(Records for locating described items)
-*-*-

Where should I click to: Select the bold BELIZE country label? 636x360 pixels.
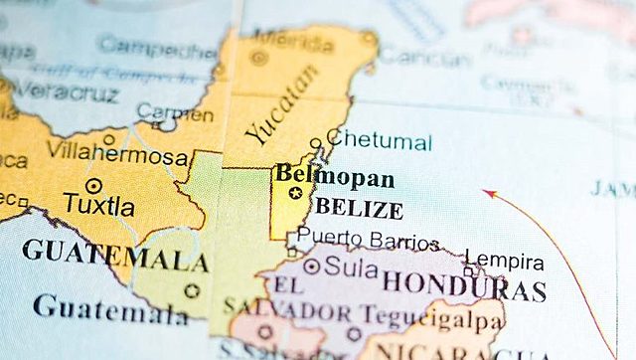coord(359,210)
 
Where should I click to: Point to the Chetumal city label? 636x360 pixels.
coord(380,140)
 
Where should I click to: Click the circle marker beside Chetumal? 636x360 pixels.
coord(316,143)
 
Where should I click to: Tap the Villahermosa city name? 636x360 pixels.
coord(117,157)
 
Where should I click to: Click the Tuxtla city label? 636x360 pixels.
coord(98,206)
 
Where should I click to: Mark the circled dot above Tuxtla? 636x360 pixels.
coord(93,185)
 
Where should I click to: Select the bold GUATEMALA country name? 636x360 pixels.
coord(114,255)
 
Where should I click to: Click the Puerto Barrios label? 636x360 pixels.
coord(368,240)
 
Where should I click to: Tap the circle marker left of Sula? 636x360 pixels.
coord(312,267)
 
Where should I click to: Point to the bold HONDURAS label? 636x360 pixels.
coord(464,285)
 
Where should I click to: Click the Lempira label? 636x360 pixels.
coord(505,263)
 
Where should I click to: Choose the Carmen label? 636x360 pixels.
coord(175,112)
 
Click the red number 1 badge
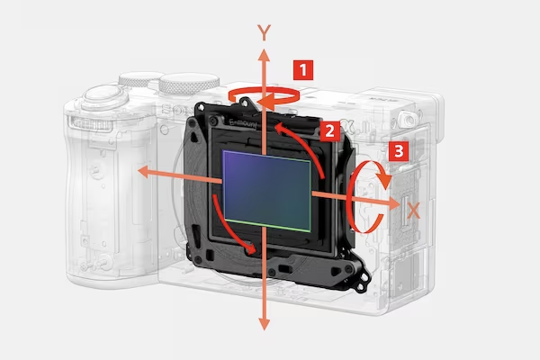pyautogui.click(x=303, y=70)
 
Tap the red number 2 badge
pyautogui.click(x=329, y=130)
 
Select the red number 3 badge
pyautogui.click(x=399, y=151)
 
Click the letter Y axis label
pyautogui.click(x=264, y=32)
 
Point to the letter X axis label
pyautogui.click(x=414, y=211)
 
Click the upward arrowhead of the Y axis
pyautogui.click(x=264, y=56)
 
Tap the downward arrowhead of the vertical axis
pyautogui.click(x=264, y=324)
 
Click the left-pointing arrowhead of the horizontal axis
pyautogui.click(x=144, y=172)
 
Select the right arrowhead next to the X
pyautogui.click(x=393, y=203)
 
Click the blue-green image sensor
pyautogui.click(x=267, y=191)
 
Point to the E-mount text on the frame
pyautogui.click(x=244, y=123)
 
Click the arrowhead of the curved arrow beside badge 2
pyautogui.click(x=280, y=128)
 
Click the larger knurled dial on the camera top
pyautogui.click(x=189, y=84)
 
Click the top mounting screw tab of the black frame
pyautogui.click(x=244, y=103)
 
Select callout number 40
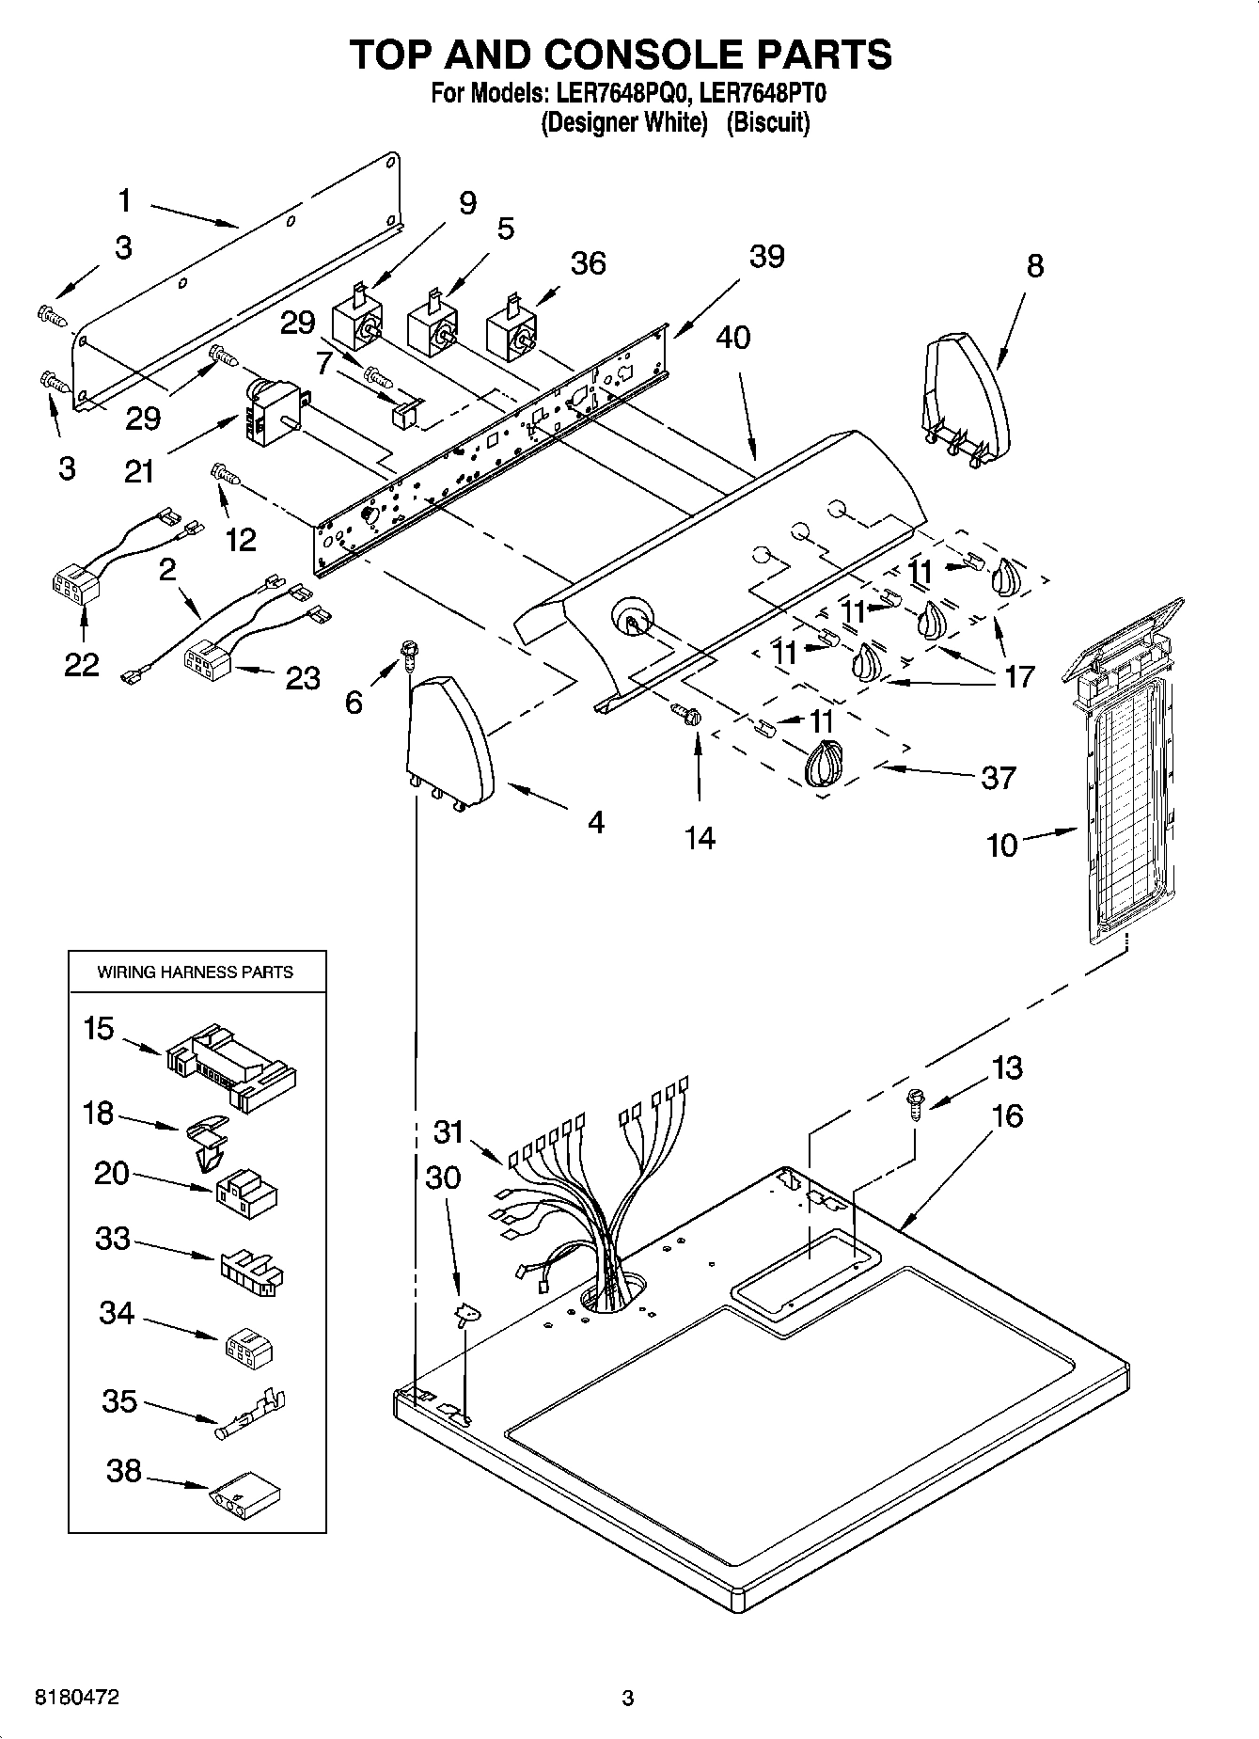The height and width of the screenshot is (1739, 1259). [733, 337]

-*-*-

* EXERCISE OBJECTIVE
Count the lines in the records that contain the string "badge", treating uppercase and lowercase as different, and reply with the number only.

* REPLY TO THE TASK
4